Вот разнившаяся река смывает весь урожай с моего поля. Я пытаюсь спасти хоть что-нибудь и проклинаю себя за то, что не внял в свое время тем, кто настойчиво предлагал устраивать загодя запасы на случай бедствия или заняться строительством защитной плотины.
Но спрашивается: эти люди, заблаговременно предупреждавшие меня, – были ли они умнее, прозорливее прочих? Нет, они знали о будущем ровно столько, сколько и мы, и делились с нами всем, что знали. Но, может, они были безразличны к радостям сегодняшнего дня? Ничуть не бывало. Вся разница между нами и ними, между их знанием и нашим состояла в том, что для них абстракто надвигавшейся беды обладало такой же достоверностью, как и конкрето сегодняшних соблазнов и страстей, и поэтому способно было пересилить их, а для нас – нет. То есть в том, что они избрали веденье.
Дар разумного сознания, присущий каждой человеческой воле, можно уподобить прожектору, созданному для того, чтобы освещать окружающий мир во времени и пространстве. Свобода воли ни в чем не может быть реализована с большей полнотой, нежели в обращении с этим даром. Выбор состоит в том, чтобы направлять луч прожектора осторожно, избирательно, избегая освещать все пугающее, ускоряющее, тягостное, отталкивающее, опасное, – это выбор неведенья; или посылать окрест себя ровный и ясный свет, не ослабляя его и не отводя даже от самых грозных и мучительных картин, – это мужественный выбор веденья.
Онтологическая важность этого духовного акта представляется мне такой огромной и так мало оцененной, что я вынужден вновь остановиться на нем и расшифровать смысл выбора как можно подробней.
Прежде всего, выбор не совершается человеком раз и навсегда. Это непрерывный процесс, непрерывное испытание нашей свободы, и возможно, что сегодня у нас уже не хватит сил терпеть ту меру веденья, какую мы терпели вчера.
Нет никакой возможности провести между людьми четкую границу и сказать: эти выбрали одно, а эти – другое. Какое-то веденье так или иначе допускает каждый, но главнейшая для нас разница – разница в степени – ускользает от объективной оценки. Слишком потаенным остается этот акт, чтобы мы могли с уверенностью судить по внешним проявлениям.
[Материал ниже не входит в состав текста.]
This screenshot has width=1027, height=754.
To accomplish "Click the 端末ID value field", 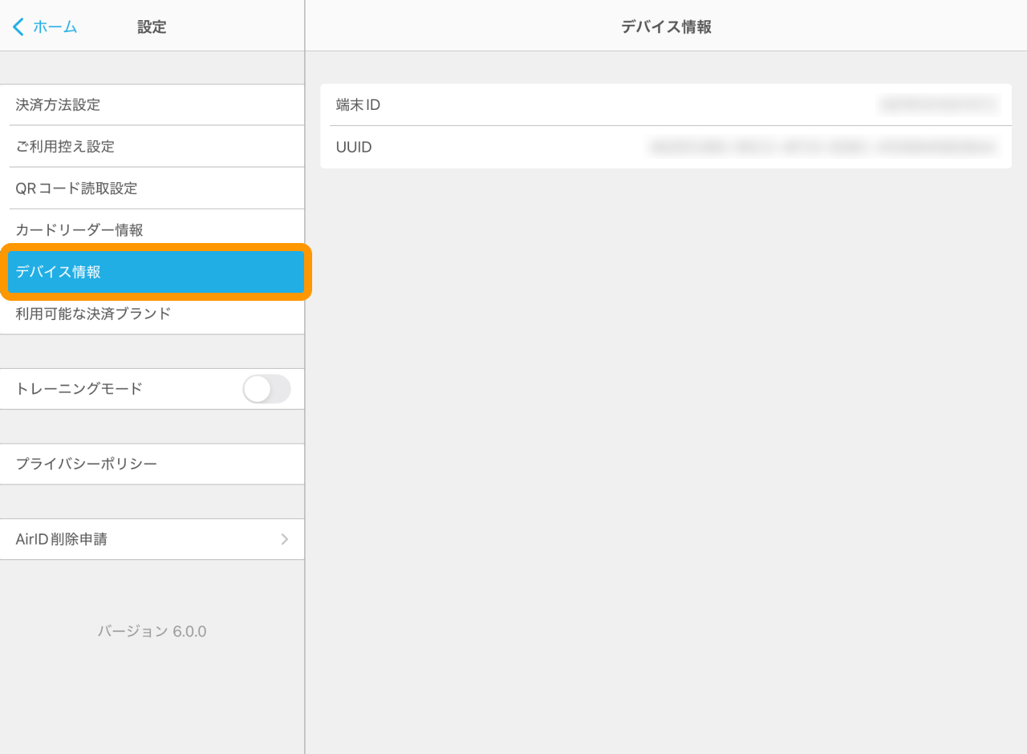I will [937, 104].
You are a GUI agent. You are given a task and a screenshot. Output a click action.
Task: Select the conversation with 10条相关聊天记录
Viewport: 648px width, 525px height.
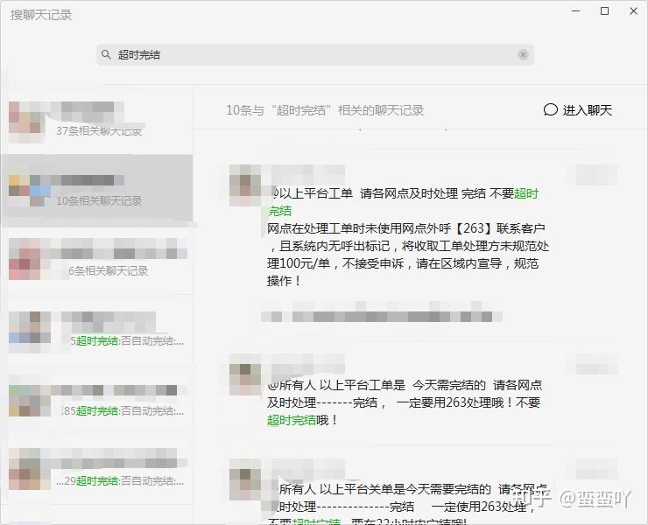pos(96,192)
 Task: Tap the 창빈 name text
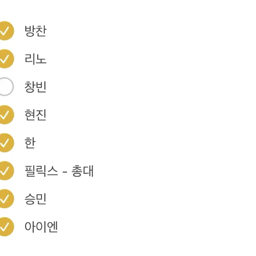(35, 87)
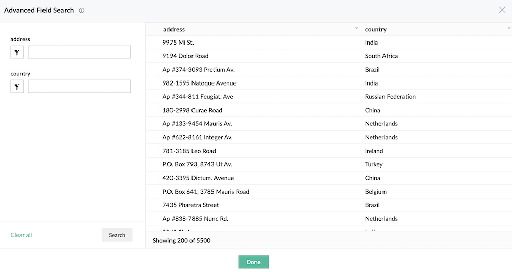Open the country field filter operator icon

point(17,87)
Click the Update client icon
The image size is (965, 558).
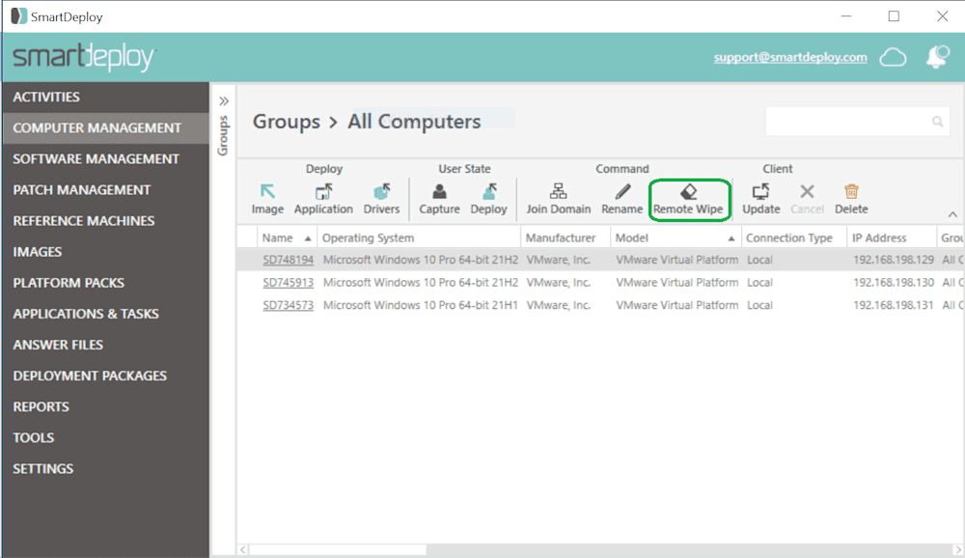[x=760, y=198]
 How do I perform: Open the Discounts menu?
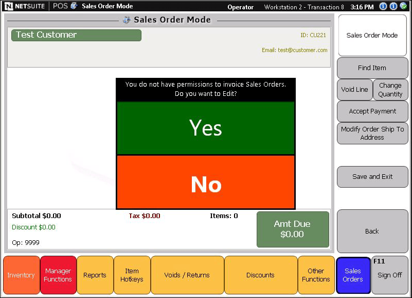pyautogui.click(x=260, y=275)
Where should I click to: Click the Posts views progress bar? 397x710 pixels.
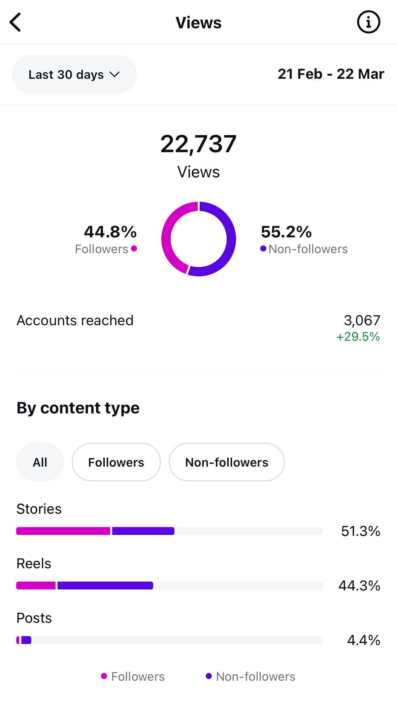[169, 640]
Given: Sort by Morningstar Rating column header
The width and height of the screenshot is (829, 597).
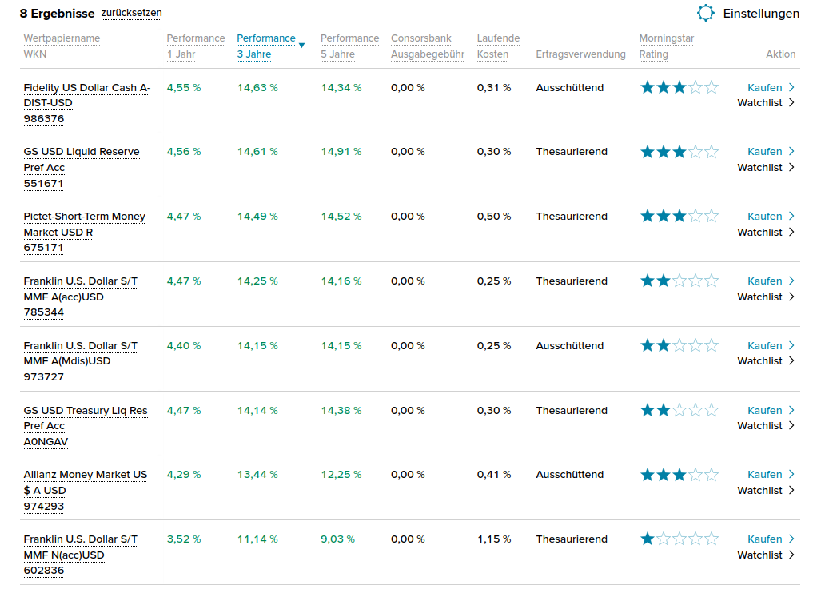Looking at the screenshot, I should click(x=666, y=38).
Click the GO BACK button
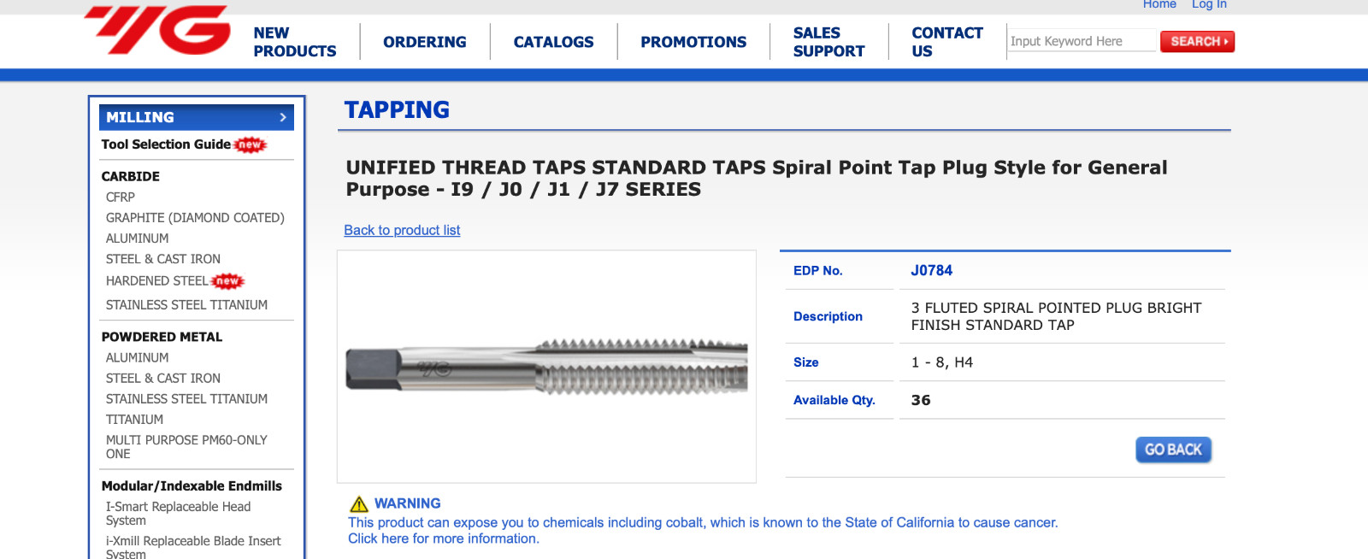Image resolution: width=1368 pixels, height=559 pixels. coord(1173,450)
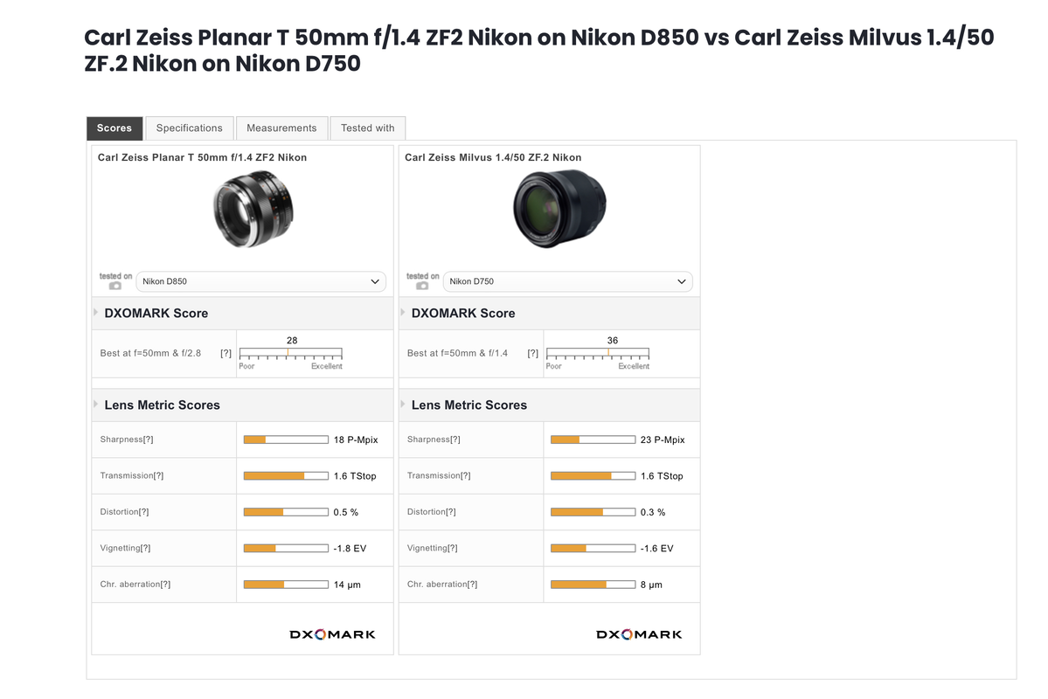This screenshot has width=1048, height=699.
Task: Switch to the Specifications tab
Action: [189, 128]
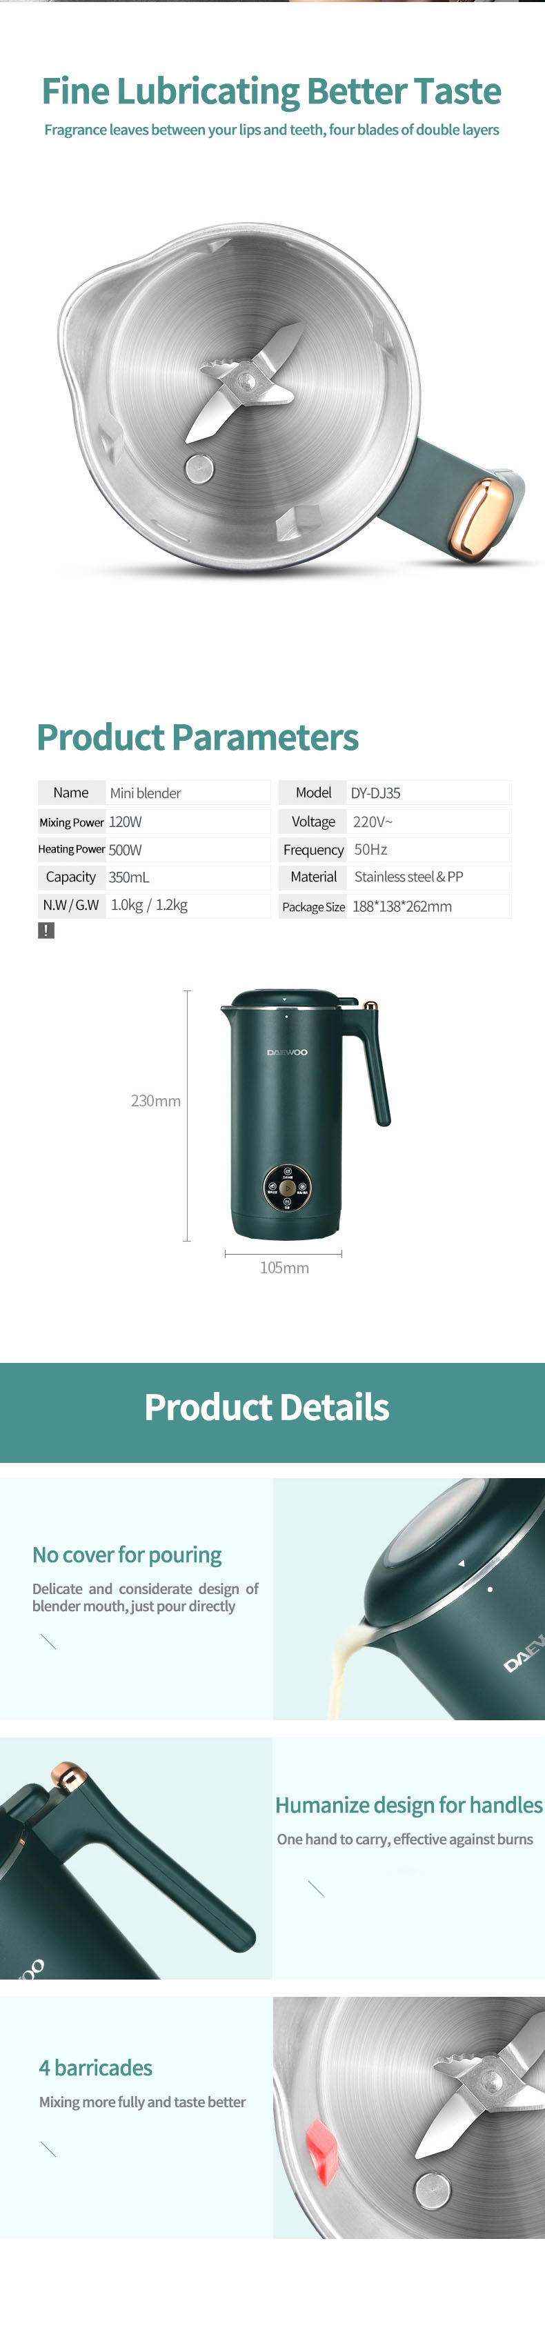The width and height of the screenshot is (545, 2341).
Task: Click the DY-DJ35 model value cell
Action: pos(428,792)
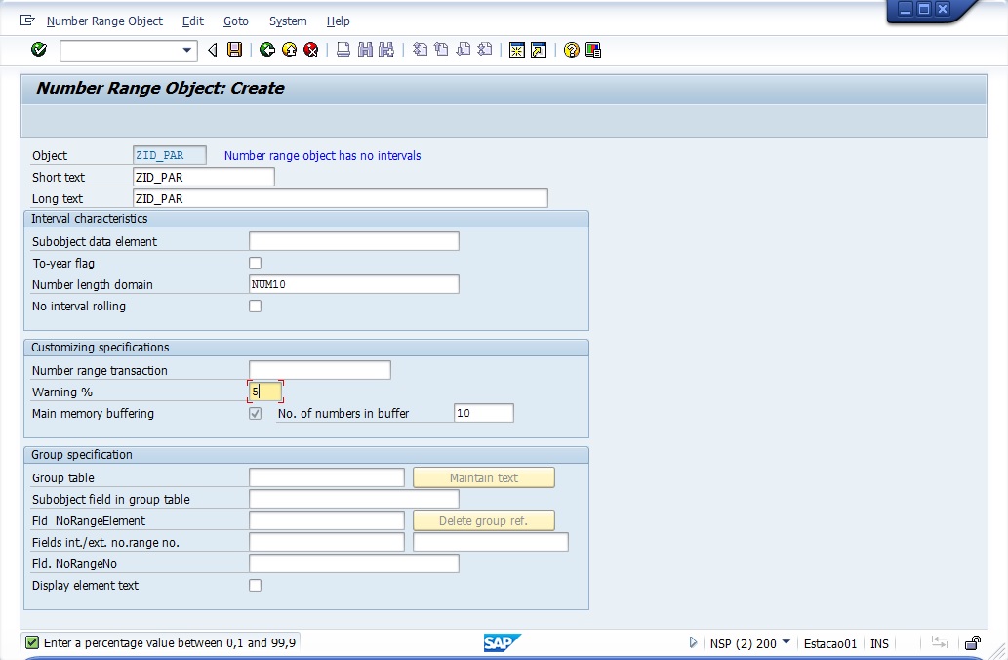Click the red Cancel icon
The width and height of the screenshot is (1008, 660).
click(x=311, y=50)
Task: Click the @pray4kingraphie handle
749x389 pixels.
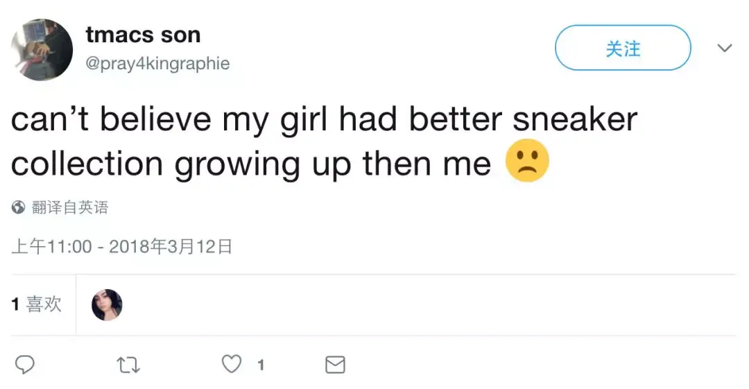Action: click(157, 64)
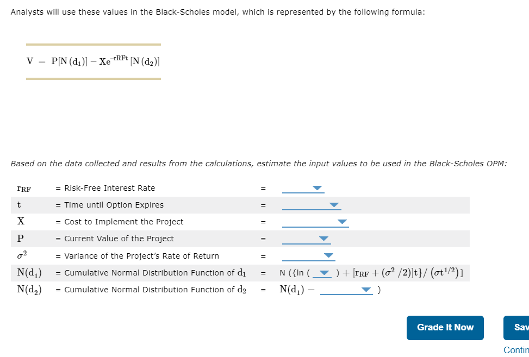The height and width of the screenshot is (357, 529).
Task: Select the Current Value of the Project dropdown
Action: [306, 239]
И тем не менее как ручей при открытии запруды устремляется всегда по пробитому руслу, так и сложившийся характер человека при сигнале тревоги – один привычным движением сосредоточит свет сознания на источнике угрозы, направит волю в русло веденья, другой не менее привычно опустит завесы, ширмы, шторы, постарается увильнуть, отвлечься, забыть, то есть свернет в сторону неведенья.